EXERCISE OBJECTIVE
Retype, word for word, only the lines from the one containing "You are a computer-use agent." through the last line of the listing below. Pictures do not belong in the result.

INFORMATION PROVIDED Start Marker

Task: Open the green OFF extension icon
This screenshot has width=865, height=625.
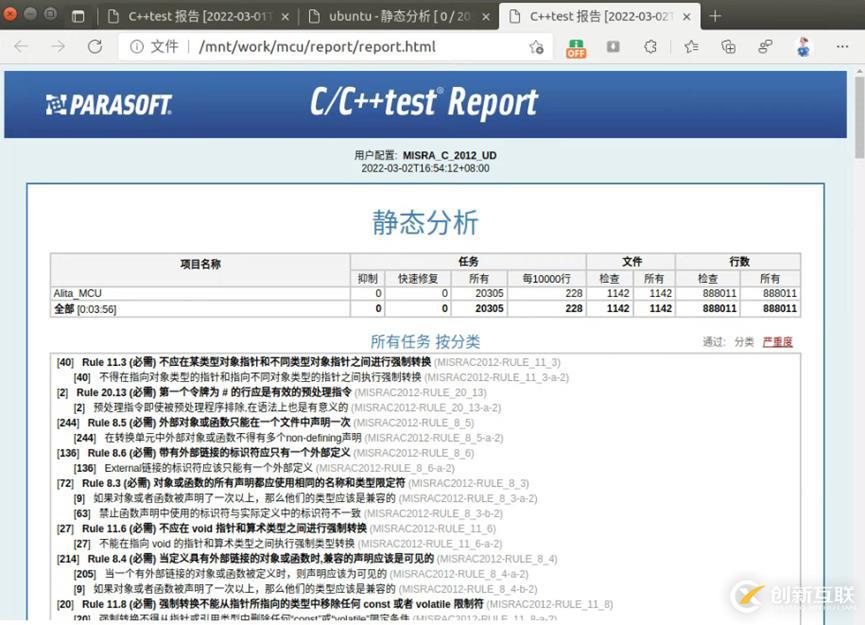Action: (576, 47)
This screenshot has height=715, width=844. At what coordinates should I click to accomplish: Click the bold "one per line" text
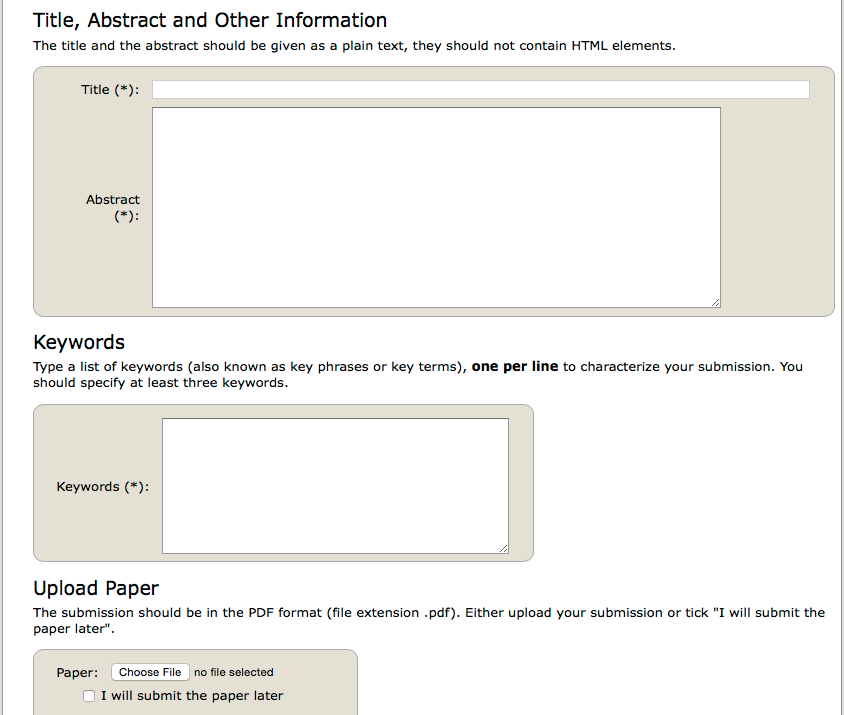(x=514, y=367)
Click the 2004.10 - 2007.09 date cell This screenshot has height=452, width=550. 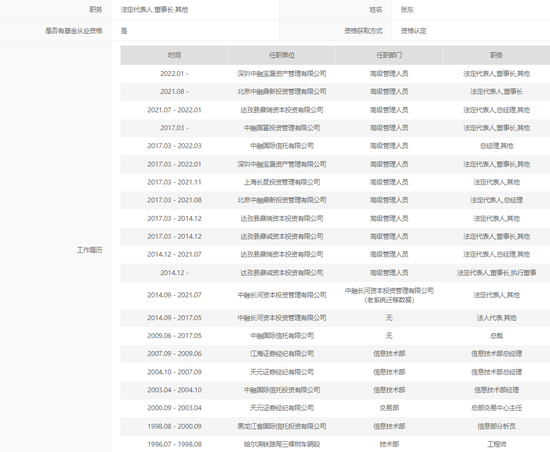tap(174, 372)
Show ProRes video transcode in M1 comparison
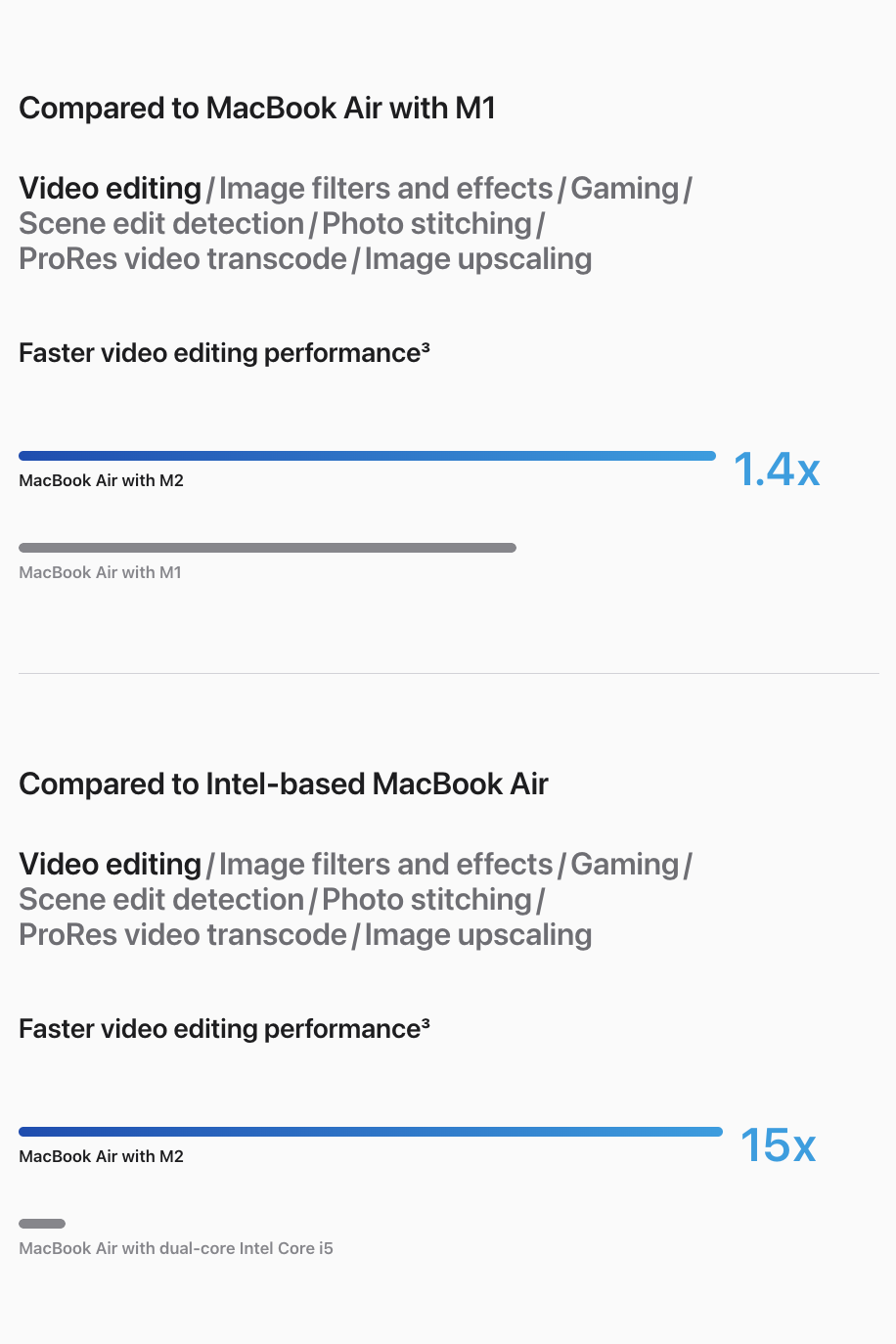 [x=183, y=258]
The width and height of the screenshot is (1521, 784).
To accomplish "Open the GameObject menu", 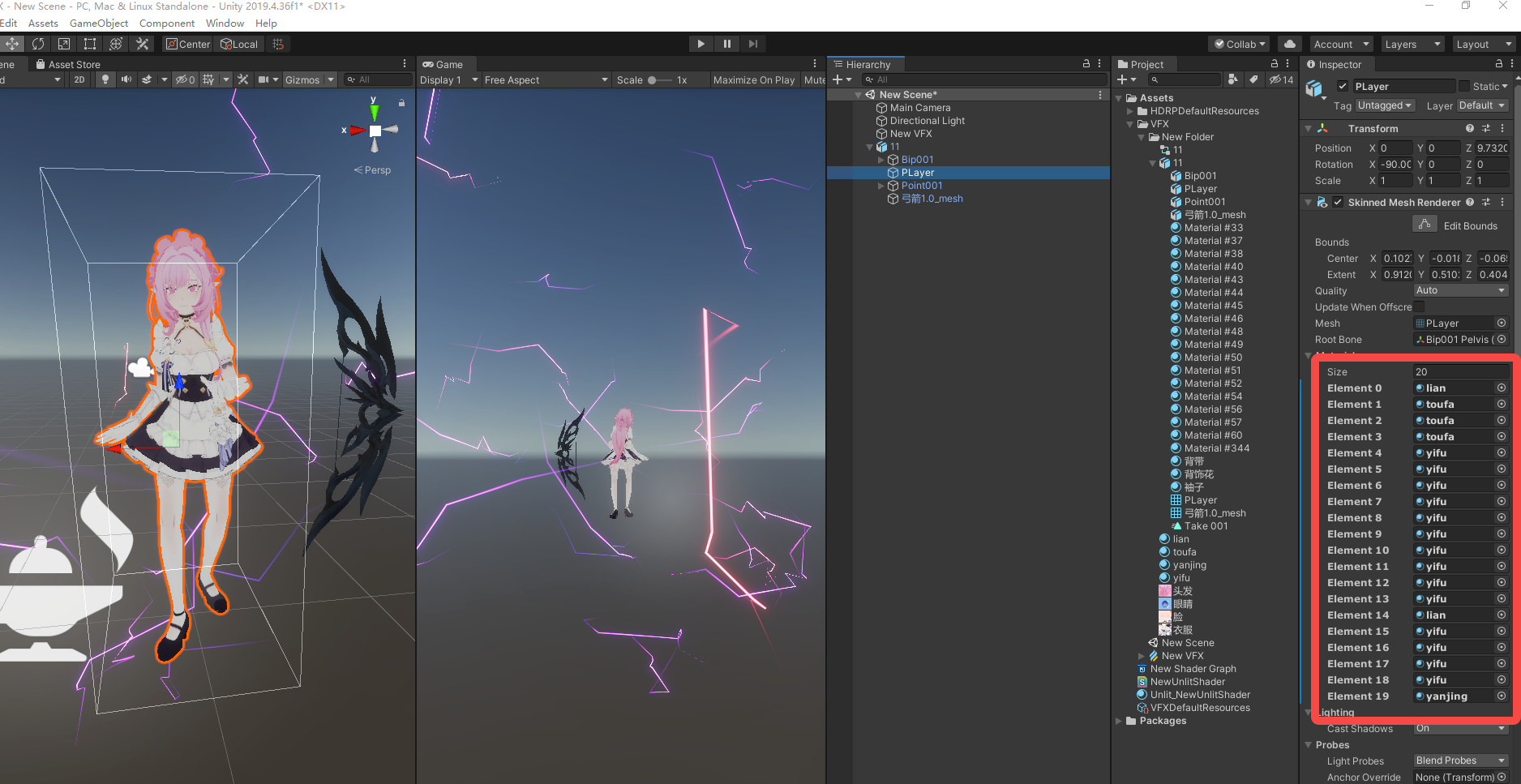I will [98, 24].
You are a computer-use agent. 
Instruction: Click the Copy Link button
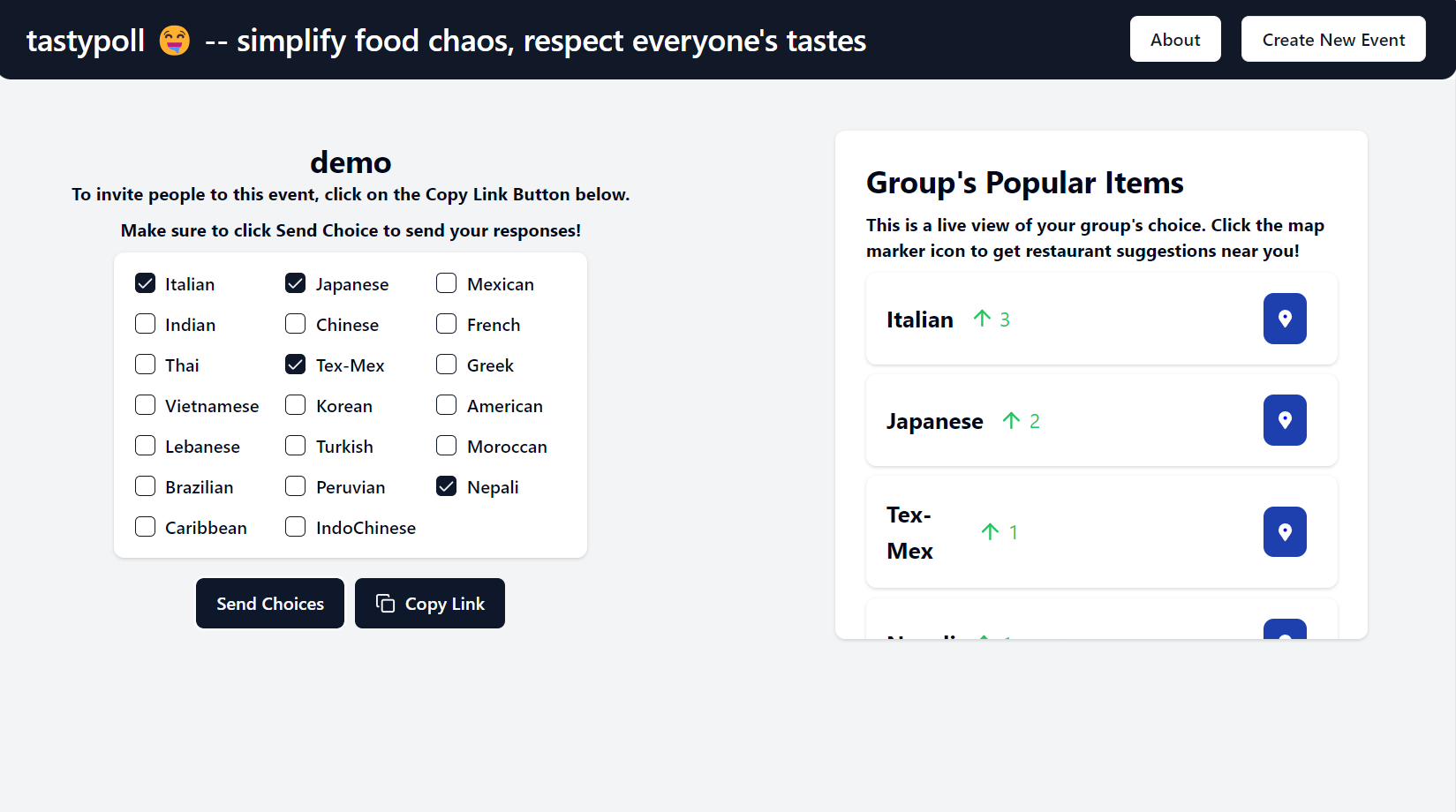tap(430, 604)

INFORMATION PROVIDED End Marker

EXERCISE SOLUTION
You are a computer-use agent. 
Instruction: Click the Copy Link button
tap(430, 604)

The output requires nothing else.